And just how do you identify the source of the ICMP packets when the source
address is forged? All too often when a customer calls to report this sort
of problem to their upstream provider, the source of the traffic is traced
to the shared media at an IXP and this, only after some laborious effort by
the NOC staff of the upstream network provider. It is really hard to trace
ICMP floods past the IXP shared media.

I'm not sure what can be done to make this easier but I have a few ideas.
IMHO this is an important problem to solve because ICMP does some useful
things so that most of us don't want to simply turn it off in our networks
entirely. But we do need some tools and/or knobs in the routers to help us
track down the source of these floods quickly and effortlessly.

One idea that I've had would be to have a tool which can poll your routers
for SNMP stats on ICMP traffic and analyze them based on normal ICMP
traffic levels to detect where an unusually large number of ICMP packets
are entering your network. This probably needs some assisitance from the
researchers who study traffic stats to determine the baseline for what is
normal, or perhaps to tell us that there is no absolute baseline and we
need a tool to analyze our networks specifically to dynamically determine
the baseline. This also assumes that ping floods are aberrant events, i.e.

------------------------------------------------------------------------

#### [Exercise task A]
From the passage on ICMP floods, reproduce word for word the part that opens with the words containing "IMHO this is" and closes with "quickly and effortlessly.".
#### [Exercise task B]
Answer these questions using the passage on ICMP floods:
(i) Where does the source of the traffic often get traced to?
(ii) What kind of stats would the proposed tool poll routers for?
(iii) Who might be needed to help determine the baseline for normal traffic?
#### [Exercise task C]
Name every all-capital acronym that appears in the passage on ICMP floods, listing each one only once.

#### [Record list]
------------------------------------------------------------------------

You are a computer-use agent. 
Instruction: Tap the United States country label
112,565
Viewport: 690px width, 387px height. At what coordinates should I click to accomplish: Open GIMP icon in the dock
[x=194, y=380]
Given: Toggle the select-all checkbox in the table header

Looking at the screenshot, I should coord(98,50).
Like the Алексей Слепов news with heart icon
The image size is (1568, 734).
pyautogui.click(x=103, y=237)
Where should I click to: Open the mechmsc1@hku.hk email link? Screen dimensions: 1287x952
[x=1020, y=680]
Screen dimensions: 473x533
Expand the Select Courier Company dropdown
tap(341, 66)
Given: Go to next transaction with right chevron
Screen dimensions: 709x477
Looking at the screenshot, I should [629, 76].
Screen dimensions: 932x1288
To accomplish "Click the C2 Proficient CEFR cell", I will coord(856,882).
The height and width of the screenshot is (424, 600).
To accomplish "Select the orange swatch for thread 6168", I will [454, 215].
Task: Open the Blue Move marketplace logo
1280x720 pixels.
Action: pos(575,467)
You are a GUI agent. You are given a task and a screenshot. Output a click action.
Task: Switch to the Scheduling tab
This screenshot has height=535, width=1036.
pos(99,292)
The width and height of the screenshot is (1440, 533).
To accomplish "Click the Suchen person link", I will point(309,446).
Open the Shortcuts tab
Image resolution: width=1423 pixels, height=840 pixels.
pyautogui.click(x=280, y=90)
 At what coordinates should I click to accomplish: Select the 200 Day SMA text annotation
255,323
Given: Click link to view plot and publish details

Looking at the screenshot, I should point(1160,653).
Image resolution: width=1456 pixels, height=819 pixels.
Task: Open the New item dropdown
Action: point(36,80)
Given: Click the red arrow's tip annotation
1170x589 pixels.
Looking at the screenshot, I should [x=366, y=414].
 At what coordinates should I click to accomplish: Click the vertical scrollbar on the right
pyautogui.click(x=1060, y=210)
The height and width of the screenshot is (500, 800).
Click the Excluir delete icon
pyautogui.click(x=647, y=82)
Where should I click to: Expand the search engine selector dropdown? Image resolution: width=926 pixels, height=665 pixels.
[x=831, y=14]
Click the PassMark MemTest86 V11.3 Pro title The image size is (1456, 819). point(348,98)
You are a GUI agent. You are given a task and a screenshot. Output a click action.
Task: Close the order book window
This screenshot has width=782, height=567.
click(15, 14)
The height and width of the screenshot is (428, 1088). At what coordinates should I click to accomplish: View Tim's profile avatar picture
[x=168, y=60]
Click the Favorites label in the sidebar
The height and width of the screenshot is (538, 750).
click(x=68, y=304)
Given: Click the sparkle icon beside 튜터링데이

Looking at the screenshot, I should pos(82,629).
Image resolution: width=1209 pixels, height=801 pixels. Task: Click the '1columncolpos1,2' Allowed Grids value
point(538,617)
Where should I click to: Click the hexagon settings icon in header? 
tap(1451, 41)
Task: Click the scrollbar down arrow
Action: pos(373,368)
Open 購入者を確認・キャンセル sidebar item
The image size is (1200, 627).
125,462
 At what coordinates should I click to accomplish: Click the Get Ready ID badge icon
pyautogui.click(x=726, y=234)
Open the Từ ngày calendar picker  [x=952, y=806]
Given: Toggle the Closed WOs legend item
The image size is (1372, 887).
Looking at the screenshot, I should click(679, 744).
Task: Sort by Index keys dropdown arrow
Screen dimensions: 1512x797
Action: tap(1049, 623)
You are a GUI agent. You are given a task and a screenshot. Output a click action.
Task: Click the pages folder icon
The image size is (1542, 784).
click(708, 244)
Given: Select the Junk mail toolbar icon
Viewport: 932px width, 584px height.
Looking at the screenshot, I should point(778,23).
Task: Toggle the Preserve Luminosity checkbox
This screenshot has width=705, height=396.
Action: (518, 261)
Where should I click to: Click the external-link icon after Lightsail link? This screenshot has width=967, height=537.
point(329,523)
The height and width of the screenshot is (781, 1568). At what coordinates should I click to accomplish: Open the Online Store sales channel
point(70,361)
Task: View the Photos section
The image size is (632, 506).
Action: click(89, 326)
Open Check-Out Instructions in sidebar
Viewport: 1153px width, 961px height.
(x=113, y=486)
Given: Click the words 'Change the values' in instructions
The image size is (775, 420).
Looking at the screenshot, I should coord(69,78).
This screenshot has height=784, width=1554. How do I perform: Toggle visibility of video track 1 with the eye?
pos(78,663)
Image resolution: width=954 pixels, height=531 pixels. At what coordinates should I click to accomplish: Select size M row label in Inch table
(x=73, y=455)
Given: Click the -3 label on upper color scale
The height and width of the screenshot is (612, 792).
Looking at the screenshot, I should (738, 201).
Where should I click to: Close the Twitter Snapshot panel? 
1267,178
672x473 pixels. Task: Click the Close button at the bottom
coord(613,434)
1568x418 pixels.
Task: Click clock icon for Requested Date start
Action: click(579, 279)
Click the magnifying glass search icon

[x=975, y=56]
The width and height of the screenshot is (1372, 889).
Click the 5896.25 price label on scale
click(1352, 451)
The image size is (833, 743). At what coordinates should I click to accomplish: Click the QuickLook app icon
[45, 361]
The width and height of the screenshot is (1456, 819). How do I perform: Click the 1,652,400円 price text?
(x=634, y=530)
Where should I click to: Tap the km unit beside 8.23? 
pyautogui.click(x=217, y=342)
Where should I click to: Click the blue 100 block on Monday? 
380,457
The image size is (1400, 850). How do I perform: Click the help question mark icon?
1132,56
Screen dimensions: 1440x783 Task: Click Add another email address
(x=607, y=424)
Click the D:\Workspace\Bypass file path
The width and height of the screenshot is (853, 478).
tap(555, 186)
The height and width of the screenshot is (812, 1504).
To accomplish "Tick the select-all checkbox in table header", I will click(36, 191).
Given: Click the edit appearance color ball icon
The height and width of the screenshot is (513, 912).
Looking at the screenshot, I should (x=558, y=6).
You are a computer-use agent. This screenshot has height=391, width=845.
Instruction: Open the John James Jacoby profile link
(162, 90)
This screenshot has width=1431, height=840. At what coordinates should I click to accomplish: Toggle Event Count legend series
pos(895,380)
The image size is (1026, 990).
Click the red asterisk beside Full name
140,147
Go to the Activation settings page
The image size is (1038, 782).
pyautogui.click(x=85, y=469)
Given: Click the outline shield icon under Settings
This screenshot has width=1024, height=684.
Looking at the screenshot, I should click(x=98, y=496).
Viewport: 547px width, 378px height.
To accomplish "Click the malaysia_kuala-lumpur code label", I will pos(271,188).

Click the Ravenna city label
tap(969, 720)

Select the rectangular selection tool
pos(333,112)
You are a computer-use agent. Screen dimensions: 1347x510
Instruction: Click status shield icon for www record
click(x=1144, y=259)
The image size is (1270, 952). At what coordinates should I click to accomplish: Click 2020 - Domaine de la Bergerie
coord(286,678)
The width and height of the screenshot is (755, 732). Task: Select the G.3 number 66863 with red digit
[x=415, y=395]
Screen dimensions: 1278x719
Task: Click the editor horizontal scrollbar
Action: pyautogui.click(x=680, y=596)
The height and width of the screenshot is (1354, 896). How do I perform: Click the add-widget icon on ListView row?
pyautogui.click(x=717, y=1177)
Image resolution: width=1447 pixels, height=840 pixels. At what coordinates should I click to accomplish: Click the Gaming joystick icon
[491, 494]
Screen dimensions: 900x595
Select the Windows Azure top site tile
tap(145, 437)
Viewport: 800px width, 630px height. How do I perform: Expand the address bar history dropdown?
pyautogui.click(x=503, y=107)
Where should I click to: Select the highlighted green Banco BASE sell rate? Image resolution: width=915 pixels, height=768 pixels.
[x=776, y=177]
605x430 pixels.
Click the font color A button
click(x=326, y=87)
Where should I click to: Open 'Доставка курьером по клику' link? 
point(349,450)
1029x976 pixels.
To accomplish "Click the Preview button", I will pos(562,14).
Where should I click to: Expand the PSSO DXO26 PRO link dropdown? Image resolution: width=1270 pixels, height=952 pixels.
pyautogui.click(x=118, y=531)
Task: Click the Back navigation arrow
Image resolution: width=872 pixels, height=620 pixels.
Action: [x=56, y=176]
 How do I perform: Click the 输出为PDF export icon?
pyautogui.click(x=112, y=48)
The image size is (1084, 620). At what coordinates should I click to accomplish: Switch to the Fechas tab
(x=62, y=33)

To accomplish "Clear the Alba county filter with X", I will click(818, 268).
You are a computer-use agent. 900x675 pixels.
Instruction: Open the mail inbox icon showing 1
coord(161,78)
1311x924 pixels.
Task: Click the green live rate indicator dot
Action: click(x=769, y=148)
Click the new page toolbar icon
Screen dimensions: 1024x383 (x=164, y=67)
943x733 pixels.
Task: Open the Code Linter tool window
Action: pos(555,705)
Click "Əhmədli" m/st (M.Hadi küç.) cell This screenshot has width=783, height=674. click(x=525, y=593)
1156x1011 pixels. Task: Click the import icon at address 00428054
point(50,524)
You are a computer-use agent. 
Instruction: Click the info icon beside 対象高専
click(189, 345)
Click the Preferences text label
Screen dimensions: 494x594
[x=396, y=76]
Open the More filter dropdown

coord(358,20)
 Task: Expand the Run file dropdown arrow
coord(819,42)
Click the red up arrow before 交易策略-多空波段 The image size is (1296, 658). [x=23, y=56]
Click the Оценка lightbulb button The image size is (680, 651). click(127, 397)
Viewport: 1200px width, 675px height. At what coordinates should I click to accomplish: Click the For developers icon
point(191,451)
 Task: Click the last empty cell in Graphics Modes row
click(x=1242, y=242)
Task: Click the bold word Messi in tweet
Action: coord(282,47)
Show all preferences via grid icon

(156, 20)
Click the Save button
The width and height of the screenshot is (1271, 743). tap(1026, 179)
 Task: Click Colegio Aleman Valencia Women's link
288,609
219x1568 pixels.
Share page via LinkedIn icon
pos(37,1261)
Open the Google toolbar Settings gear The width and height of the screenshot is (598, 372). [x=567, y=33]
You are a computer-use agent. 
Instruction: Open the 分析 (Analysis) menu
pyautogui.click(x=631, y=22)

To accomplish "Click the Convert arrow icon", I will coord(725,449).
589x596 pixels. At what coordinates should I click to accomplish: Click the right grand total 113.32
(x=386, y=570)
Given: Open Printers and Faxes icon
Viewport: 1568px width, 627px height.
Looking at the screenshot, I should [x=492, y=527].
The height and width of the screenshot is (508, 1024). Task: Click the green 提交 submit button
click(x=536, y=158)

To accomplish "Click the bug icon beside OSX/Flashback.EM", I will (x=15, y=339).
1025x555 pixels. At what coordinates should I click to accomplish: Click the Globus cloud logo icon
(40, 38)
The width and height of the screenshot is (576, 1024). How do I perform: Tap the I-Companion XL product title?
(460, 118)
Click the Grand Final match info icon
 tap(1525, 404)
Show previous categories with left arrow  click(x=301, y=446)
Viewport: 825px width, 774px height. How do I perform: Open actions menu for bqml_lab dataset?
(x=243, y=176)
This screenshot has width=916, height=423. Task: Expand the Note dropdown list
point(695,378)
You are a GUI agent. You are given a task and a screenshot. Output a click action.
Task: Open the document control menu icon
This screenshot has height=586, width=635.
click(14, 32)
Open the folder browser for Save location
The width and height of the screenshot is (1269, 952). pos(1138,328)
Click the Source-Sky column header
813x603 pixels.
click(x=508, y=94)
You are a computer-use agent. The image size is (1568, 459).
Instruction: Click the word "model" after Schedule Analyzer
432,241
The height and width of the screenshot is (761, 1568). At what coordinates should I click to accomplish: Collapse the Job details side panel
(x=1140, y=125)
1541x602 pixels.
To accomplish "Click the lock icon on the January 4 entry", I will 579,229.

------------------------------------------------------------------------

#### [Final result A]
IMHO this is an important problem to solve because ICMP does some useful
things so that most of us don't want to simply turn it off in our networks
entirely. But we do need some tools and/or knobs in the routers to help us
track down the source of these floods quickly and effortlessly.

#### [Final result B]
(i) The shared media at an IXP.
(ii) SNMP stats on ICMP traffic.
(iii) Researchers who study traffic stats.

#### [Final result C]
ICMP, IXP, NOC, IMHO, SNMP